■ **Work required**: Skip every image and restate the data word for word.

-------- Data to examine --------

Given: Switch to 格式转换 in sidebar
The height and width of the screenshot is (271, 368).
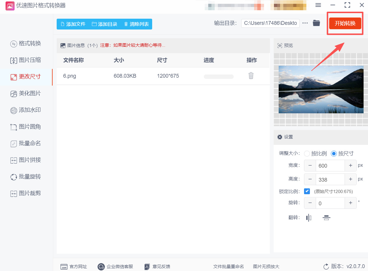Looking at the screenshot, I should tap(26, 44).
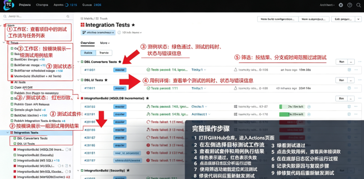Open the search magnifier in top bar

pyautogui.click(x=358, y=5)
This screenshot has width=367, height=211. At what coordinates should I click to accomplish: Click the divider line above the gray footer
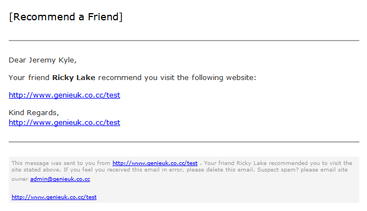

--------

■ **Solution to the problem**:
Given: Switch to 格式转换 in sidebar
The height and width of the screenshot is (271, 368).
Looking at the screenshot, I should tap(26, 44).
Open the search magnifier in top bar

pyautogui.click(x=358, y=5)
This screenshot has width=367, height=211. At what coordinates should I click to accomplish: Click the divider line above the gray footer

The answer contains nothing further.